Grünwaldstrasse 69, 42651 Solingen adresindeki yakılan evde ALBA Bau isimli bir inşaat şirketi bir takım temizlik ve inşaat faaliyetlerine başladığı görüldü. Olayın duyulması büyük bir infial yaratı.
Bulgaristan Türkü 4 kişinin cenazelerinin defnedilmesinin ardından 13 gün geçmesinin ardından ailelerin ve avukatların onayını almadan eşya ve enkaz temizlemeye başladı.
Kundaklanan Binanın Yıkılması Girişimi
Bu inşaat işleminin başlatılması hukuken mümkün müydü? Savcılık binada bu işlemin başlamasına ne zaman ve neden onay vermişti. İnşaat işlemini başvurusunu yapan kimdi ve kim müsaade etmişti. Ailelerin bilgisi ve izni var mıydı? Bina mühürlü müydü? Mühürlüyse, mührü kim sökmüştü? En basit bir ikamet işlemi için bile 4 ila 15 gün beklenilmesi gereken Almanya’da nasıl olurda, Cuma akşamı aniden inşaat iskelesi kurulabilirdi? Kurulduysa inşaat ruhsatına bu kısa süre içinde kim ve niçin müraacat etmişti. Bu kısa süre içinde inşaat ruhsatı nasıl çıkmıştı? Bunun Almanya’da 2. Bir örneği var mıydı? Belediyenin bu acele müdahalesinin amacı neydi? Bu gaye suç delillerini yok edilmesi anlamına mı geliyordu? Gelmiyorsa bile ölen insanların şahsi eşyalarını ortadan kaldırılması ve yok edilmesi konusunda belediye yetkili miydi? Kundaklanan bir binanın giderleri sigorta şirketi tarafından ödemediğine göre enkaz temizliğinden yıkıma kadar giden sürecin bütçesi ne kadardı? Bu bütçe kim tarafından karşılanacaktı?

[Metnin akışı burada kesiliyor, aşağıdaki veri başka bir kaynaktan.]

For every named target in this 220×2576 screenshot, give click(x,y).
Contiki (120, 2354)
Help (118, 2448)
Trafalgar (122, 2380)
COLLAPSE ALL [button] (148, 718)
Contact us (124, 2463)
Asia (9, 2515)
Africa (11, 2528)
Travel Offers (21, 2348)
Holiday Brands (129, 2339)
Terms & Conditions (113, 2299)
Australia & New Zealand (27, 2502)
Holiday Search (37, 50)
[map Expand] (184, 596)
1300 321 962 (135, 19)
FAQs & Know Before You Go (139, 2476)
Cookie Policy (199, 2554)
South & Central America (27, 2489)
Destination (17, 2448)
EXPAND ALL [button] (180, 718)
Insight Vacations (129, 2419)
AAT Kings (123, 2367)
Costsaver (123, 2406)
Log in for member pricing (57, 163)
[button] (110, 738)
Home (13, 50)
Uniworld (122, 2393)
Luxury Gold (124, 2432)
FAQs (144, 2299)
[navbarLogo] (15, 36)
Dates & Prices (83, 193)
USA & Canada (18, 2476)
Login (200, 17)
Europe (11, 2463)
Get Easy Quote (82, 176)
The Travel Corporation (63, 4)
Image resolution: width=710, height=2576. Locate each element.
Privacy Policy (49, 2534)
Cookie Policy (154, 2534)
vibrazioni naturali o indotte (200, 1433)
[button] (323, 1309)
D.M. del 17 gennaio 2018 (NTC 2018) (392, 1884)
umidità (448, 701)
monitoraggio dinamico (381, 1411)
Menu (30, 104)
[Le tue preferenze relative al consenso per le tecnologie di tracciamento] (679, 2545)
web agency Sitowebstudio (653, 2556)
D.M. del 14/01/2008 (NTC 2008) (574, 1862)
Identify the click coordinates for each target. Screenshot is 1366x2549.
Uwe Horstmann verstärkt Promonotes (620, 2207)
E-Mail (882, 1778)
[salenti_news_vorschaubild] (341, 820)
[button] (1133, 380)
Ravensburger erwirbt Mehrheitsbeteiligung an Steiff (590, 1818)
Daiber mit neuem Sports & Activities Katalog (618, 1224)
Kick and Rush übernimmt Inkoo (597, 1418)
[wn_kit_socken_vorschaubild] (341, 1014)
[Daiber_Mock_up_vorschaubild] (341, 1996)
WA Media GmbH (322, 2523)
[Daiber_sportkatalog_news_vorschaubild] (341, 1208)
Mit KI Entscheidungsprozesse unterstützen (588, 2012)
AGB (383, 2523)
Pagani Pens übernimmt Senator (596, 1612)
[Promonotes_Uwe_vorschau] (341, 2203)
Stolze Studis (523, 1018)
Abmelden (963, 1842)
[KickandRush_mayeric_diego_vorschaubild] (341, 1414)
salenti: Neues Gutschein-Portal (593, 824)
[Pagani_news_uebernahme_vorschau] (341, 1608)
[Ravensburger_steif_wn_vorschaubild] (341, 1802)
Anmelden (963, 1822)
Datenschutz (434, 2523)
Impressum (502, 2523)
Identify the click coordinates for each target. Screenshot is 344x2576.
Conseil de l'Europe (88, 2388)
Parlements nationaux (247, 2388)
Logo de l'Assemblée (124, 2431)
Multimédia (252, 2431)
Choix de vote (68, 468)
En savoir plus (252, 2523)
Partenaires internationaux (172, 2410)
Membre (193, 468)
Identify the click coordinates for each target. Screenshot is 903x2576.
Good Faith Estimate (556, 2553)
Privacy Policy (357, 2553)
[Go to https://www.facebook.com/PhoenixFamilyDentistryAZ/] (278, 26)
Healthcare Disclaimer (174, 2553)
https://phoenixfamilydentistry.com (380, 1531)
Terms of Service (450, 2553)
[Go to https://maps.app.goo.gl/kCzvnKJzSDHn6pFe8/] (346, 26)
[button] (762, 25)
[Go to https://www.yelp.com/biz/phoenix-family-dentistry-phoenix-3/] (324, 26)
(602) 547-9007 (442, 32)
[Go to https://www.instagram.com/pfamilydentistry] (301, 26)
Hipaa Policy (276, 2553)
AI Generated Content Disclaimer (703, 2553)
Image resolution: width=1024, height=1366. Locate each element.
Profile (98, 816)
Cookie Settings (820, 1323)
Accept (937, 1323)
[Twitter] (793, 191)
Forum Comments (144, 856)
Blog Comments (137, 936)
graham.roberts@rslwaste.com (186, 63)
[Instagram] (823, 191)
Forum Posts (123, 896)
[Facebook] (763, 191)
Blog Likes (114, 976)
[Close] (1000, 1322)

Solingen Belediyesinin bu adımı Ceza, İnşaat, Kira, Mülkiyet Hukuku açısından ne anlama geliyordu?
Sorular ve Cevaplar
Alman Belediyesinin keyfi tutumu acılı aileler ve yakınları arasında büyük bir tepkiye neden oldu.
Bu inşaat işleminin başlatılması hukuken mümkün müydü - Savcılık bu işlemin başlamasına onay vermişti. Binada mühür yoktu, dolayısıyla mühürü söken de olmamıştı. Savcılık açısından bu aşamada bina üzerindeki tahditin kaldırıldığı anlaşılıyor.
Polisin verdiği daha sonra doğrulanan bilgilere göre yangının hemen ertesinde Belediye sarı zarfla yaptığı tebligat ile binada güvenlik önlemlerini sağlanması ve gerekirse yıkılması konusunda tebligat Auflage yaptı. İnşaat işlemini başvurusunu Solingen Belediyesi bizzat yapmıştı, dolayısı ile izni de kendisi vermişti.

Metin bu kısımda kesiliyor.